Votre marge étant améliorée, vous pouvez investir plus, effectuer plus de prélèvements personnels ou mieux assurer la pérennité de votre entreprise.

Charges
Au régime de la franchise, vos dépenses incluent la TVA que vous ne pouvez pas récupérer. La TVA constitue alors une charge déductible comptablement et fiscalement. Vos dépenses sont ainsi majorées de 19,6 % (ou 5,5 % ou 2,1 %) par rapport à une entreprise qui récupère la TVA.
Cependant, si l'essentiel de vos dépenses n'est pas soumis à la TVA, votre situation sera proche de celle d'une entreprise assujettie à la TVA. Il en sera de même si l'essentiel de vos dépenses relève d'un taux réduit de TVA (5,5 % ou 2,1 %).

Charges non soumises à la TVA
Les dépenses non soumises à la TVA sont notamment les suivantes (consultez l'utilitaire TVA pour connaître la liste complète des produits et prestations exonérés de TVA ) :
- les cotisations sociales personnelles,
- les salaires et charges sociales sur salaires,
- les impôts et taxes (taxe professionnelle, taxe foncière?),
- les frais postaux,
- les loyers et charges immobilières (local ou terrain loué non aménagé). Les locaux professionnels aménagés (avec meubles, matériel, installations?) sont cependant soumis à la TVA. Lorsque la location constitue un prolongement de son activité commerciale, le propriétaire peut cependant opter pour la TVA ou être assujetti. Les locations de parking et de place de stationnement sont en revanche soumises à la TVA, sauf si elles sont l'accessoire d'un local dont la location est exonérée de TVA.
- les transports internationaux,
- les assurances (automobile, habitation, risques d'exploitation?)
- les produits et prestations vendus par des entreprises relevant de la franchise de TVA.

Charges ne permettant pas la récupération de la TVA
D'autres dépenses sont soumises à la TVA mais la récupération de la TVA est interdite et doit donc être supportée par l'entreprise :
- le carburant automobile,
- l'entretien et la réparation de véhicules automobiles (y compris les breaks ou véhicules dits utilitaires), motocyclettes (y compris les motocyclettes utilisées pour la livraison) ou moto,
- les locations de véhicules automobiles,
- les transports de personnes,
- les cadeaux (sauf si la valeur unitaire par personne et par an ne dépasse pas 31 euros TTC, anciennement 200 F).
- S'agissant des dépenses de restaurant, de réception et de spectacles, qu'elles soient effectuées au profit de tiers, du professionnel libéral ou des salariés, la TVA est récupérable à condition que ces dépenses soient engagées dans l'intérêt de l'activité. Demeurent exclues du droit à déduction de la TVA, les dépenses engagées dans l'intérêt personnel des professionnels ou des salariés.

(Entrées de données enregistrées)
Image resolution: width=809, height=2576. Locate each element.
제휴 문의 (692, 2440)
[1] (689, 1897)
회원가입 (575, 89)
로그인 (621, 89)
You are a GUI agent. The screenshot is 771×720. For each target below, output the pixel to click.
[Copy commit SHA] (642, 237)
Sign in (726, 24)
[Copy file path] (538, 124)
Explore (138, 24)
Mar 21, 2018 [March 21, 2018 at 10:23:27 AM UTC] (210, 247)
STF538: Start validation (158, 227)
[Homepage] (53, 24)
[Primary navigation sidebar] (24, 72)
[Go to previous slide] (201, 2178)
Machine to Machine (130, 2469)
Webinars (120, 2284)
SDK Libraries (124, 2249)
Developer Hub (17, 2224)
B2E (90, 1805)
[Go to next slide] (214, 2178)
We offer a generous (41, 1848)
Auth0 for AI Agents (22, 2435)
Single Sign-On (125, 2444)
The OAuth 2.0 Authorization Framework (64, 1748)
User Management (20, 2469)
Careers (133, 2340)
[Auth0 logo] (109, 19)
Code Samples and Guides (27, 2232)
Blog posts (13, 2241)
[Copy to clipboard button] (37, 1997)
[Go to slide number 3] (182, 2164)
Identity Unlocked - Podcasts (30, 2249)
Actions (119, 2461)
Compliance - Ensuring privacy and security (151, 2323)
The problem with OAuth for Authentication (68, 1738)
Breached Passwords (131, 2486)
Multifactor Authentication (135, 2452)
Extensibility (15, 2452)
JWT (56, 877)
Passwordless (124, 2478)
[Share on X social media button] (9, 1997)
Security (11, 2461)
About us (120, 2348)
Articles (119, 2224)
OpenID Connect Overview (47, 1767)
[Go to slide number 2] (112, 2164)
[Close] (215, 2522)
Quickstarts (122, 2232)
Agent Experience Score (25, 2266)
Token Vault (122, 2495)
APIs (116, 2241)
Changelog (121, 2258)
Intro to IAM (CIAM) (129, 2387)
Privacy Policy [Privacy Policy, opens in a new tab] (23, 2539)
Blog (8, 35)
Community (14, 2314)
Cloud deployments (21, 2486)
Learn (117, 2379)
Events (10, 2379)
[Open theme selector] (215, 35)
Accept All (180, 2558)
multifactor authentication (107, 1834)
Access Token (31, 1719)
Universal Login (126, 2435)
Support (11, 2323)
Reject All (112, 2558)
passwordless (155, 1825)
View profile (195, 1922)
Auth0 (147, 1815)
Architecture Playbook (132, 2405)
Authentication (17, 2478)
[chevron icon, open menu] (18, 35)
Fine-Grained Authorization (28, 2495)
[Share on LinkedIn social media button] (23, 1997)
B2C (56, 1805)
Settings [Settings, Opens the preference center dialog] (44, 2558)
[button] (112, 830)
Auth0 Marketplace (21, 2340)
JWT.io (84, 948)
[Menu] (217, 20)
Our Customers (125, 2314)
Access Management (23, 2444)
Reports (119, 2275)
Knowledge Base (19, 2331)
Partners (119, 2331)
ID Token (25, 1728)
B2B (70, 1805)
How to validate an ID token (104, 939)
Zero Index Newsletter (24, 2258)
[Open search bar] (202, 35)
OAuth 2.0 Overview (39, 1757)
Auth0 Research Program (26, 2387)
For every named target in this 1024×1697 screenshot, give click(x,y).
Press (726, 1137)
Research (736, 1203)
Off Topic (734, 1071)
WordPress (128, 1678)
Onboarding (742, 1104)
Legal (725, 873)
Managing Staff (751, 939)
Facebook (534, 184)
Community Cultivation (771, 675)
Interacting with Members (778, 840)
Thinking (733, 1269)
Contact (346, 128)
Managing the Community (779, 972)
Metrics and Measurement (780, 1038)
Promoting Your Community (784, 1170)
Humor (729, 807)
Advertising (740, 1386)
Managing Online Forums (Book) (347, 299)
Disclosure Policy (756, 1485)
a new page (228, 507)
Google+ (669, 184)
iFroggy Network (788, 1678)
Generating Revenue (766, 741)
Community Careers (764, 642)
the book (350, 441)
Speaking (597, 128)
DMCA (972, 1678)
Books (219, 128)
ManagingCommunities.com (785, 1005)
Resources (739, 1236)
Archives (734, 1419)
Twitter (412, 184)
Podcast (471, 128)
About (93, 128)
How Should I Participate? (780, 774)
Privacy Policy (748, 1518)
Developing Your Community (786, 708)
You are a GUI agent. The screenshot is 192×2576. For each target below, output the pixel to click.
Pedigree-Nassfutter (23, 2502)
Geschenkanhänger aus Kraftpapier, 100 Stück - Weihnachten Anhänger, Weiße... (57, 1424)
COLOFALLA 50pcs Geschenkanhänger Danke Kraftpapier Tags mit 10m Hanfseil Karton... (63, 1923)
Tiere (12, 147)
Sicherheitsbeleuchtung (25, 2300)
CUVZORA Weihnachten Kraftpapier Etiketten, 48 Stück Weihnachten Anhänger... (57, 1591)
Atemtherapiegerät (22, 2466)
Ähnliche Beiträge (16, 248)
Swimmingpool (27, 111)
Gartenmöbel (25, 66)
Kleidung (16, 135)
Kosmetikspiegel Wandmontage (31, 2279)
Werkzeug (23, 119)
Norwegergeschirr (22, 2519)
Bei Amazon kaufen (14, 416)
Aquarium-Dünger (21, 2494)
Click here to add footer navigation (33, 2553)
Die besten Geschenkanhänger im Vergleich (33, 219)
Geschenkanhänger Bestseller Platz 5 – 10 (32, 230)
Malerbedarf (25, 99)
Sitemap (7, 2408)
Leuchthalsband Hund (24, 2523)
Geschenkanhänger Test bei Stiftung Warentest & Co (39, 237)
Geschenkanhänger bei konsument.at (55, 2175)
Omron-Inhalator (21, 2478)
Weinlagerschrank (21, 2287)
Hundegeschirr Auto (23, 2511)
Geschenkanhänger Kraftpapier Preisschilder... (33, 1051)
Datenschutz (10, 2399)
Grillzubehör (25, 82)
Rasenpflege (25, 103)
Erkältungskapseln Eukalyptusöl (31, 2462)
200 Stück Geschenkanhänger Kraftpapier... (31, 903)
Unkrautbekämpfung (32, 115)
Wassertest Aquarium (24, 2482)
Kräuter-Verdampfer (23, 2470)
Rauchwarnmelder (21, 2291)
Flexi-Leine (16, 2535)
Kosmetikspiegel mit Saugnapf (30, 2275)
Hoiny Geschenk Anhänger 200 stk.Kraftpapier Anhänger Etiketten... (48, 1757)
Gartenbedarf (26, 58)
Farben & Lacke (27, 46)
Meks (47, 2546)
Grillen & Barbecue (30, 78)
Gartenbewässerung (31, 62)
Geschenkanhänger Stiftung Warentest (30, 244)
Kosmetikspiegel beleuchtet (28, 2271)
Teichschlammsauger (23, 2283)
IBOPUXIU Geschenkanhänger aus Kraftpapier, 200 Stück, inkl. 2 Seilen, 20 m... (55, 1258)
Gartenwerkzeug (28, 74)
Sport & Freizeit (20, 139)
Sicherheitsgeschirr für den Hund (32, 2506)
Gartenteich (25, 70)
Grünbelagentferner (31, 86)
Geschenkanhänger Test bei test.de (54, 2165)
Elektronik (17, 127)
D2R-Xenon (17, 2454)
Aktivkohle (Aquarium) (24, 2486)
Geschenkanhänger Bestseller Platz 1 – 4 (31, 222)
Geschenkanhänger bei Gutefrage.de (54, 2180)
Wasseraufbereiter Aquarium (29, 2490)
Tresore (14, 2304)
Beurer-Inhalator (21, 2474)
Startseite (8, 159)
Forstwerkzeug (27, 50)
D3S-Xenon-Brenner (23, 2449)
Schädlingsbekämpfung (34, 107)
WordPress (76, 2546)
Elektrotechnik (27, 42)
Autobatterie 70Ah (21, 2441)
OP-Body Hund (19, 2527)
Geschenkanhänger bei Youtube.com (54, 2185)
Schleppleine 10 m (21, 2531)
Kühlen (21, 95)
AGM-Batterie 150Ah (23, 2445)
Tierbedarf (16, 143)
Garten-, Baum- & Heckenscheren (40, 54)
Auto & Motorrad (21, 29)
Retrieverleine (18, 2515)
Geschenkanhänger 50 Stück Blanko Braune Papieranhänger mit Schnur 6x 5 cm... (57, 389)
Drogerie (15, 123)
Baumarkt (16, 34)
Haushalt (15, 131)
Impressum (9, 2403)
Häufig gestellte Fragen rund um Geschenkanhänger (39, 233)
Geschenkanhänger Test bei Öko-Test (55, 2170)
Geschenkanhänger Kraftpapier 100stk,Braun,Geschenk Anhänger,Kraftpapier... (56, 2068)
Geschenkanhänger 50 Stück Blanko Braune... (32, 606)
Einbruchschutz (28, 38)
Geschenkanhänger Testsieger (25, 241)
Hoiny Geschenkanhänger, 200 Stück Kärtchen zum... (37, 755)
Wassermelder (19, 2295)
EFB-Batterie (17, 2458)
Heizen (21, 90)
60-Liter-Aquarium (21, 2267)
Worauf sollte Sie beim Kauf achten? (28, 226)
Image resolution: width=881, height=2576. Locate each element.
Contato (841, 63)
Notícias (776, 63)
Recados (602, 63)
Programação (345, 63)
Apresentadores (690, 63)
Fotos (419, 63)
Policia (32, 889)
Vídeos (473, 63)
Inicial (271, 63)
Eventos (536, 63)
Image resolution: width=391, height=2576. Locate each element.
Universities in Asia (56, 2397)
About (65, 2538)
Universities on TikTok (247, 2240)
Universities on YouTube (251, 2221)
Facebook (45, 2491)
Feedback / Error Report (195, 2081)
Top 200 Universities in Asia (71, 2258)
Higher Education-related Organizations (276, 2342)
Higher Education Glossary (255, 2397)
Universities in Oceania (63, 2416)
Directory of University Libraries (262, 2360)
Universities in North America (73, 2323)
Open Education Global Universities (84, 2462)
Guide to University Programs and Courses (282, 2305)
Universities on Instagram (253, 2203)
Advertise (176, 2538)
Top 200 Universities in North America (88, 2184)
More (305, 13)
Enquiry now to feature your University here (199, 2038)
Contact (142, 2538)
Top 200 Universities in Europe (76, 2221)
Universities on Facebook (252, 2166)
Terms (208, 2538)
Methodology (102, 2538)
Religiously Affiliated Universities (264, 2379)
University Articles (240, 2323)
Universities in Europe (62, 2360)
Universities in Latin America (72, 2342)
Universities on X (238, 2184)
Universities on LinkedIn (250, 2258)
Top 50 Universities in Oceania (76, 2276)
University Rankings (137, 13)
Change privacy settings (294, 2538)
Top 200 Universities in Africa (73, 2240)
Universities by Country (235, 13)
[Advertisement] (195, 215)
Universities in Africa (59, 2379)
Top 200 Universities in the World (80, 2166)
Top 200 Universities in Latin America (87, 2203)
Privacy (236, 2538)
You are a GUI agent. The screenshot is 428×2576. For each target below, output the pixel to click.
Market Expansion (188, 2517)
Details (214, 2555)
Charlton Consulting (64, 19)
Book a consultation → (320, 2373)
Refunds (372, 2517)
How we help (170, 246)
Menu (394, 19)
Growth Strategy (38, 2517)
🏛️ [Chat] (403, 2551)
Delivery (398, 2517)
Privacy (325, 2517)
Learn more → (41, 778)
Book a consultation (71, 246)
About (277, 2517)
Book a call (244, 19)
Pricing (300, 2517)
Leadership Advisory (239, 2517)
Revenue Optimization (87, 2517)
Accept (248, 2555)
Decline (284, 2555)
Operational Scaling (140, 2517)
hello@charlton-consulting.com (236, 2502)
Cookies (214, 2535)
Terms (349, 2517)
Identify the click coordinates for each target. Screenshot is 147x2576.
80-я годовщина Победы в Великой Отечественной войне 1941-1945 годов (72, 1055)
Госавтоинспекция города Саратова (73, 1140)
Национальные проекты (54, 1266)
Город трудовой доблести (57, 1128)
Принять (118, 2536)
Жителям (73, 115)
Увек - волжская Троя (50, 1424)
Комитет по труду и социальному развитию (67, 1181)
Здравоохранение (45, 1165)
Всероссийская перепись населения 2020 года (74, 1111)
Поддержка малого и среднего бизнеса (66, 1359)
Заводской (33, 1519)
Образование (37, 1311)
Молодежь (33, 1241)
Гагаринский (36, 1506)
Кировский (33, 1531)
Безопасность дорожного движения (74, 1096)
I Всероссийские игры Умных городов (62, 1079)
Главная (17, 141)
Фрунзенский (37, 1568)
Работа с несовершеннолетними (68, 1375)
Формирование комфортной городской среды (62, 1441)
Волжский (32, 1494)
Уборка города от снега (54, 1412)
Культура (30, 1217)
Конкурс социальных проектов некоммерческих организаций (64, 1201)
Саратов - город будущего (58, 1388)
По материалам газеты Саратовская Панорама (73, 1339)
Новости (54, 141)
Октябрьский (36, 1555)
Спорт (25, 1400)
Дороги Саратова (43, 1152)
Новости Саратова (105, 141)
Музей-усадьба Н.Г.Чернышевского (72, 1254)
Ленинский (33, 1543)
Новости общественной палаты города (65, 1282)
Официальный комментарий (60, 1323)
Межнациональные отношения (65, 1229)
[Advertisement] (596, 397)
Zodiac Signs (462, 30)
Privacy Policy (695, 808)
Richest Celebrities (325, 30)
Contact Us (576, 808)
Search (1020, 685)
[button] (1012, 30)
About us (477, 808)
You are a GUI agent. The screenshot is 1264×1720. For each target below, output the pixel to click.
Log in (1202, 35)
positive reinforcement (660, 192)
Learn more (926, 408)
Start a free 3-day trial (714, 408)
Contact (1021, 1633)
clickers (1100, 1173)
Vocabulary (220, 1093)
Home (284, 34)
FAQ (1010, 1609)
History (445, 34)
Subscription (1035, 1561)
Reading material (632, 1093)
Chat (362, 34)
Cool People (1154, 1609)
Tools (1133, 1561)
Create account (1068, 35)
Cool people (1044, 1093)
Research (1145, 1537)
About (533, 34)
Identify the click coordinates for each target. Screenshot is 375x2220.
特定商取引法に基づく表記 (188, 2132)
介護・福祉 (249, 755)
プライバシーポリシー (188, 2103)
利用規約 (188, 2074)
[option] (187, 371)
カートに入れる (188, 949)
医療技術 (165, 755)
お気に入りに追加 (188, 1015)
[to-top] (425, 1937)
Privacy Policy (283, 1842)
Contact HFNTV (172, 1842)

**TÂCHES À RÉALISER**
**A)** Répondez à ces questions à partir du texte sur la TVA :
(i) Quels taux réduits de TVA le texte mentionne-t-il ?
(ii) Dans quelle catégorie de charges le texte classe-t-il les frais postaux ?
(iii) Quelle valeur unitaire par personne et par an les cadeaux ne doivent-ils pas dépasser pour échapper à l'interdiction de récupérer la TVA ?
**B)** Recopiez, s'il vous plaît, le passage du texte sur la TVA qui commence par « - les produits » et se poursuit jusqu'à « anciennement 200 F). ».

**RÉPONSES NUMÉROTÉES**
**A)**
(i) 5,5 % et 2,1 %.
(ii) Parmi les charges non soumises à la TVA.
(iii) 31 euros TTC (anciennement 200 F).

**B)**
- les produits et prestations vendus par des entreprises relevant de la franchise de TVA.

Charges ne permettant pas la récupération de la TVA
D'autres dépenses sont soumises à la TVA mais la récupération de la TVA est interdite et doit donc être supportée par l'entreprise :
- le carburant automobile,
- l'entretien et la réparation de véhicules automobiles (y compris les breaks ou véhicules dits utilitaires), motocyclettes (y compris les motocyclettes utilisées pour la livraison) ou moto,
- les locations de véhicules automobiles,
- les transports de personnes,
- les cadeaux (sauf si la valeur unitaire par personne et par an ne dépasse pas 31 euros TTC, anciennement 200 F).